My only other thoughts on this come from studying science history and ethics... somewhere north of 95% of women abort if they find out that the fetus has severe, congenital diseases. Reading about the sheer human cost when 20-100x more children who required intensive, 24/7 care (and almost invariably died in childhood) for the entirety of their natural lives, and were often in crippling pain the whole time - and a greater proportion of women had children at an advanced age, not fewer as per popular myth because there was no birth control - is enough to make even the most religious soul staunchly pro-choice, I think. The drain on families and the drain on society - in particular fledgling attempts at socialized medicine - was staggering.

And if one wonders how we dealt with this before modern medicine and whatnot, well, the answer is pretty simple: we didn't. Infants born in these conditions were either killed or left to die (a practice that continues in hunter-gather tribes to this day).
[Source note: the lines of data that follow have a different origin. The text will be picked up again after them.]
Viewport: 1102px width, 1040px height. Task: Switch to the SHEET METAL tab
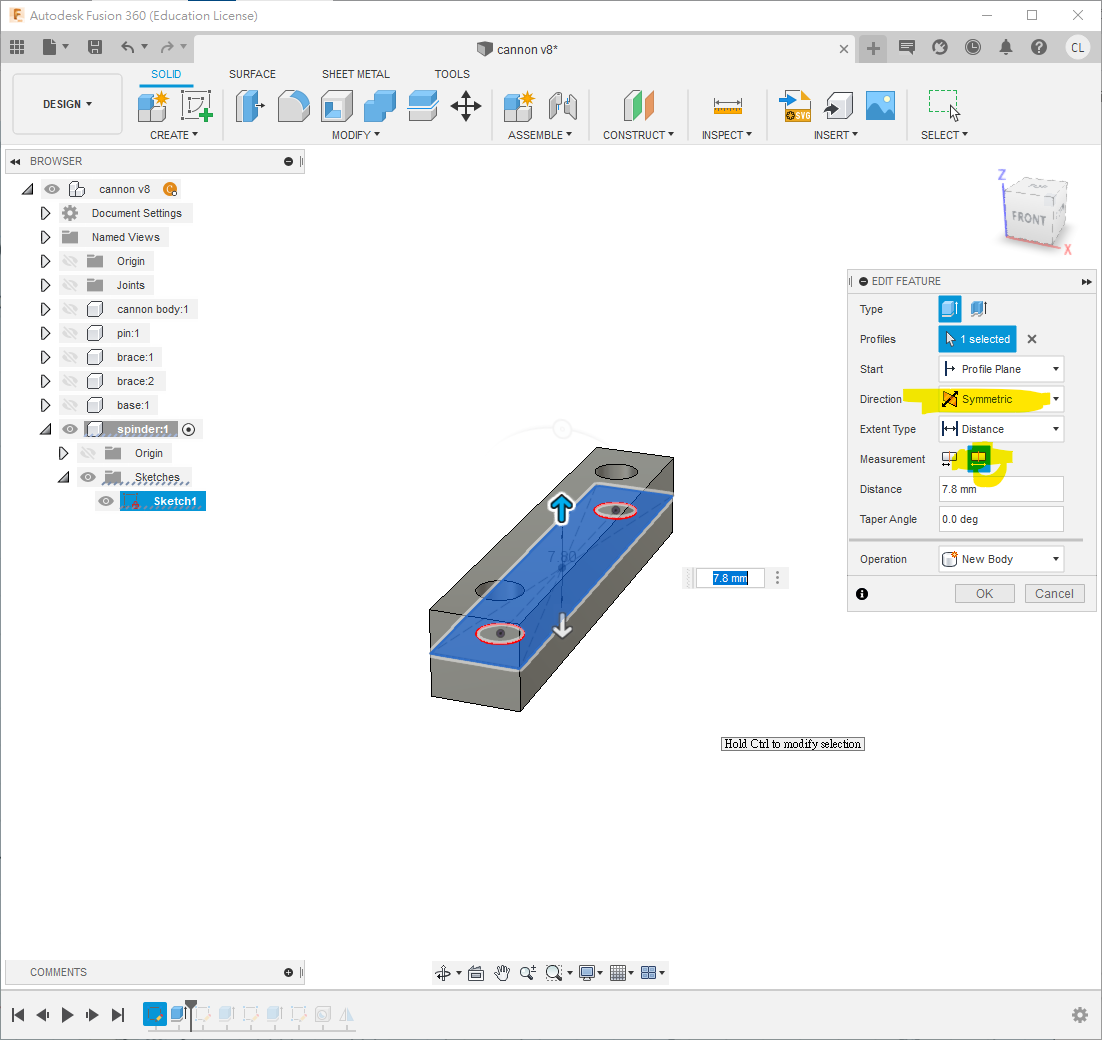tap(355, 74)
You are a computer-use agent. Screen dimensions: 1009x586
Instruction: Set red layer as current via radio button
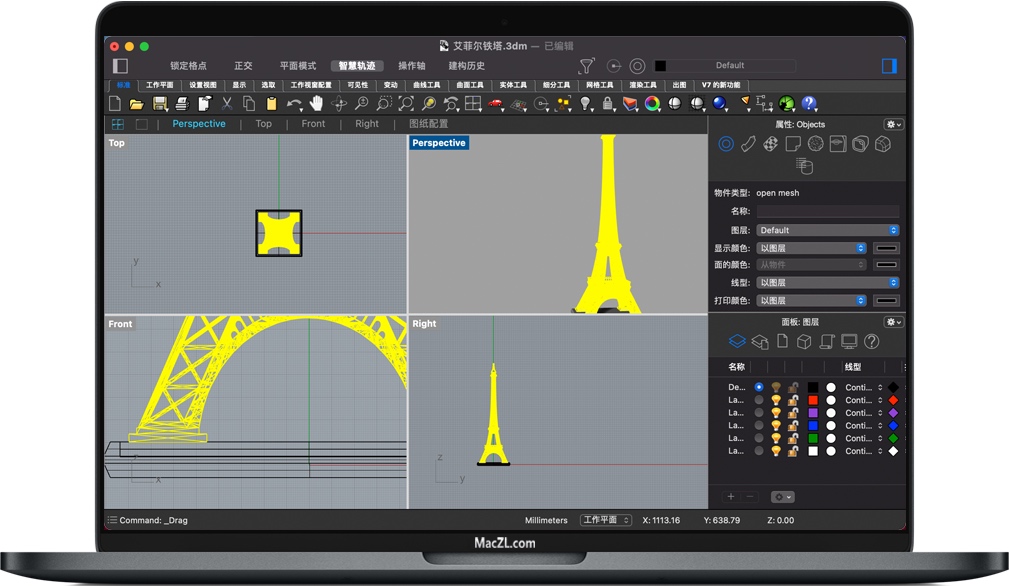759,400
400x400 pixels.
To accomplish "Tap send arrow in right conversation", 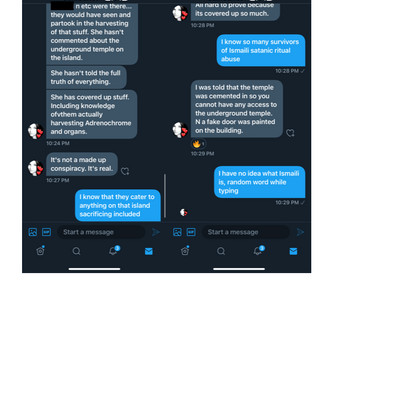I will tap(300, 232).
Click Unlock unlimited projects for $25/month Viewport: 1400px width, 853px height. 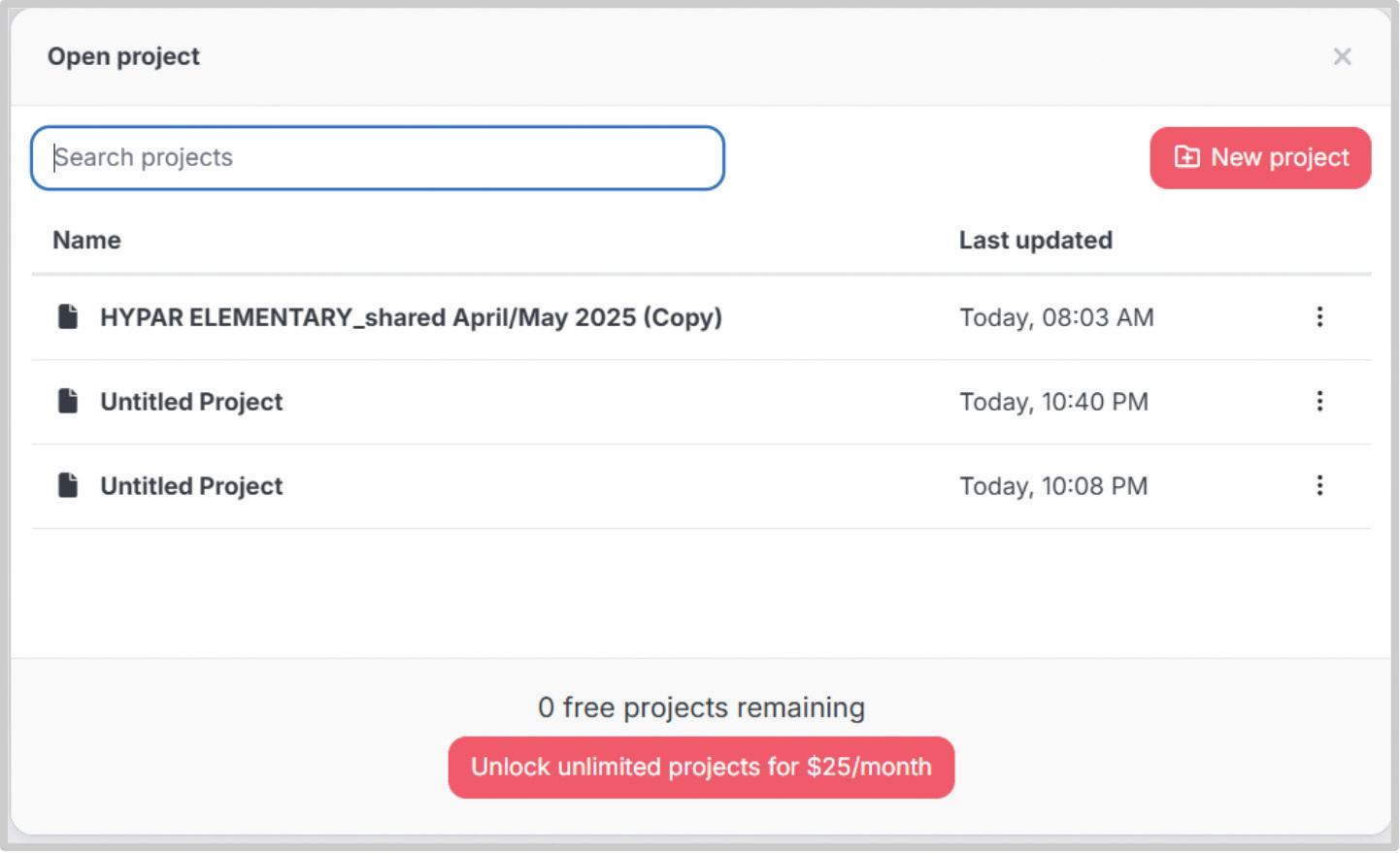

What you're seeing is a convenient modern expedience for a tradition as old as humankind itself, only we've absolved the rest of the "tribe" (i.e. society) of their complicity in this choice.

Re: A question

(Anonymous) 2015-09-16 05:52 pm (UTC)(link)
Question (not meaning to be wanky): would you support infant euthanasia if the infant was born with a crippling disability?
ariakas: (Default)

Re: A question

[personal profile] ariakas 2015-09-16 08:21 pm (UTC)(link)
If it was an utterly hopeless case, yes. It seems kinder than what doctors actually do right now, which is simply remove support and let the infant die on its own (which any infant will do without care).